§ **ACTIONS TO TAKE**:
**A.** According to the article on Mason District assessments, what is the deadline to appeal a real estate assessment?
**B.** In the article on Mason District assessments, why does Gross say the county has to reduce the tax rate instead of capping assessment increases?

§ **SUPPLIED TEXT**:

══════

Mason District residents complain about rising assessments at budget town hall
Mason District residents complained about soaring real estate assessments at Mason Supervisor Penny Gross’ Budget Town Hall on March 9.
While the county’s budget proposal for FY 2024 says the average property tax bill would increase by about $520 from last year, some Mason residents are seeing an increase of $1,000 or more.
Real estate assessments for 2024 are up an average 6.34 percent in Mason District, slightly below the countywide average of 6.79 percent.
To help compensate for the rising assessments, Gross said she would support reducing the tax rate by at least 3 cents.
The draft $5 billion budget for FY 2024 proposed by Fairfax County Executive Bryan Hill would retain the current property tax rate of $1.11 per $100 of assessed value.
Related story: Real estate assessments rise again
One person at the meeting said his tax bill has gone up 24 percent in the past four years, due to rising assessments. Someone else cited a 45 percent increase, while another resident said his assessment is up $1,000.
People also complained the tax increases are driving seniors and working-class families out of the county.
Because of restrictions imposed by the General Assembly, Virginia counties can’t raise revenue through an income tax, Gross said, so they have to rely on property taxes. The proposed 2024 budget projects $4.4 billion in property tax revenue.
While rising assessments reflect a strong economy and rising property values, that doesn’t help taxpayers.
People who aren’t selling their homes don’t benefit from rising values, one resident noted. And if the burden were shifted to income taxes, that would still be a tax increase.
Related story: Fairfax County supervisors consider giving themselves a big pay raise
Jay Doshi, director of the Fairfax County Department of Tax Administration, explained that the assessments are done independently and are based on the sale prices of comparable homes in the neighborhood. State law requires annual assessments.
Doshi urged people who think there are mistakes in their assessment to file an appeal. The deadline to appeal an assessment is April 3. He also noted the Board of Supervisors in December 2021 expanded tax relief for seniors and people with disabilities.
In response to a comment that the county should set a cap on assessment increases, Gross said “we don’t have the legal authority to set a cap, which is why we have to reduce the tax rate.”
Several people called for cutting spending and making the government more efficient.
The challenge for the Board of Supervisors, Gross said, is to figure out a tax rate that would still support the level of county services people want.
“We have pressure on both sides. We’re trying to strike a balance,” said Fairfax County Chief Financial Officer Christina Jackson. Whenever cuts are proposed, advocates for those programs argue for more money.
Related story: County executive proposes a $5 billion budget for FY 2024
If property taxes were to be substantially reduced, Gross asked the audience what county services they would cut. No one had a realistic response.
Several people, however, complained about the motion passed at the board’s March 7 meeting to consider raising supervisors’ salaries by as much as 37 percent – and 45 percent for the chair.

══════

§ **DATA BLOCK**:
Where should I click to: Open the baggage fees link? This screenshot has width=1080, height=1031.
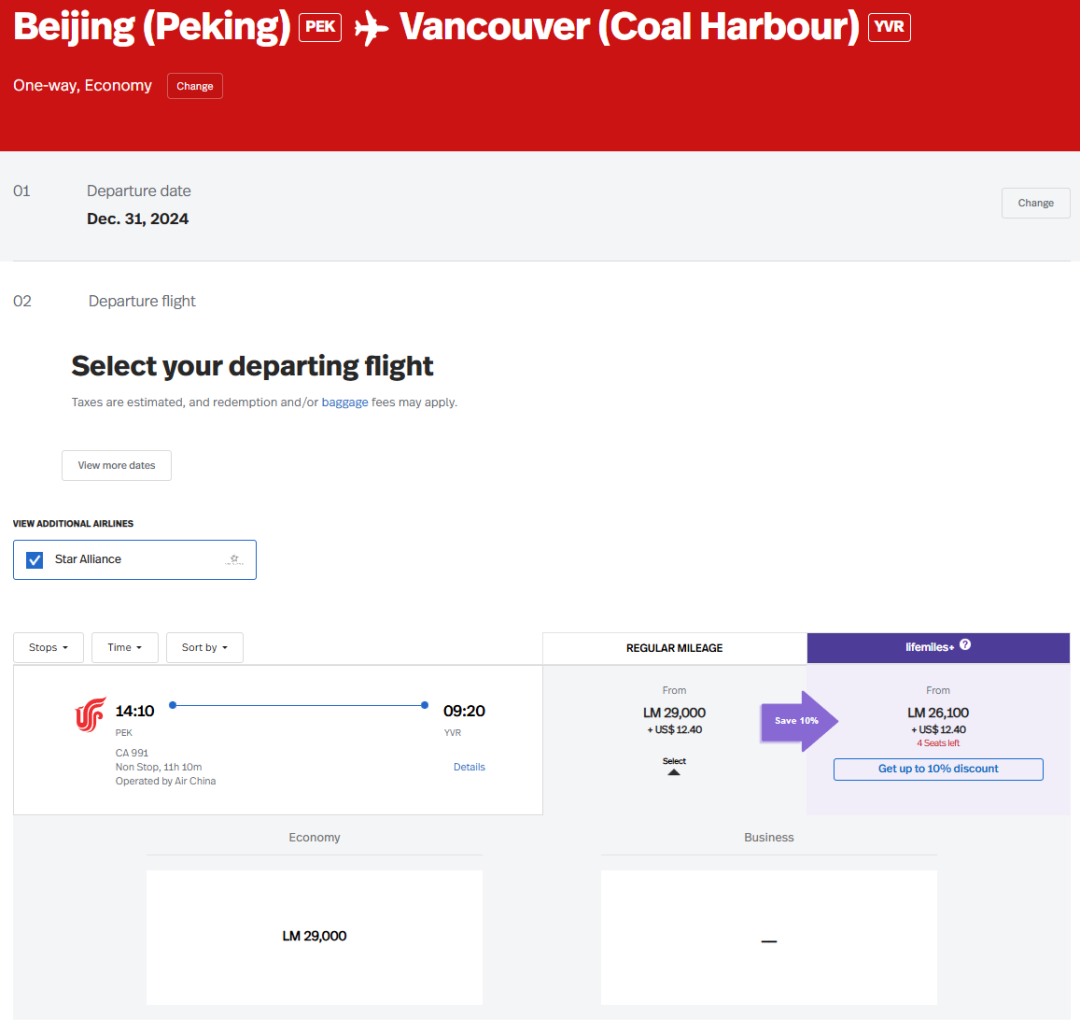(x=344, y=402)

══════

§ **SOLUTIONS TO THE PROBLEMS**:
**A.** April 3.

**B.** Gross says the county does not have the legal authority to set a cap on assessment increases, so it has to reduce the tax rate instead.